**** EXTRACTED RECORDS ****

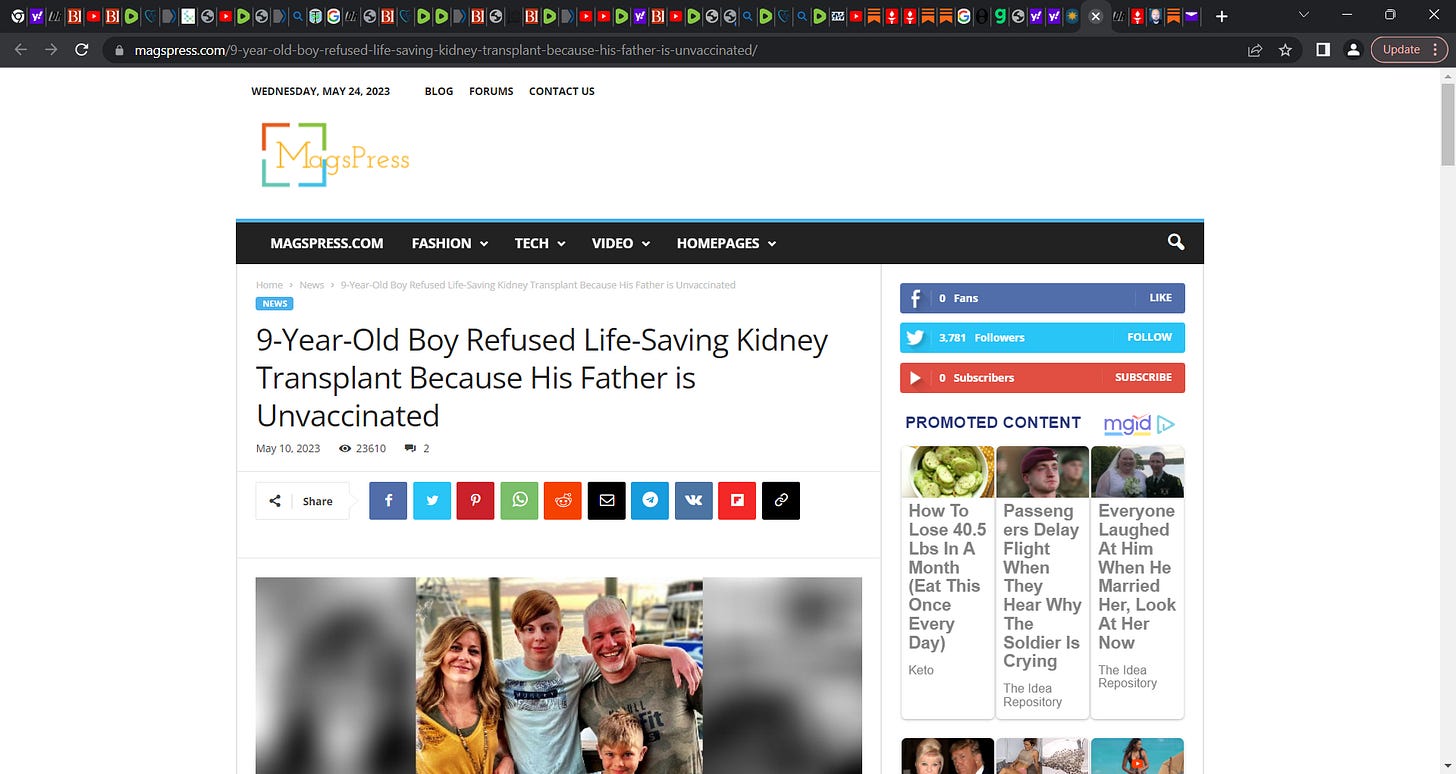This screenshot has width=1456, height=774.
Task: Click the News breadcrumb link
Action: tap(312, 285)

****
**** EXTRACTED RECORDS ****

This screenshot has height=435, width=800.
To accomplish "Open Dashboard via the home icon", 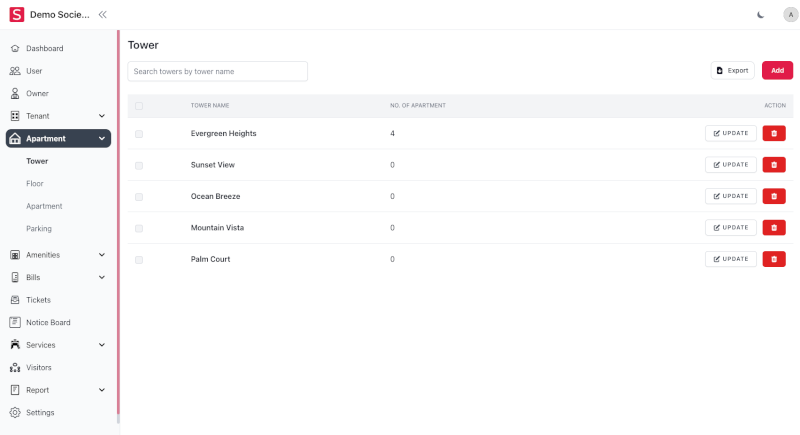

****

In the listing above, the required lines run from the line with "This screenshot has height=435, width=800." through the line with "Dashboard via the". Output exactly those lines, omitting pictures.

SOLUTION FOR THIS TASK:
This screenshot has height=435, width=800.
To accomplish "Open Dashboard via the home icon", 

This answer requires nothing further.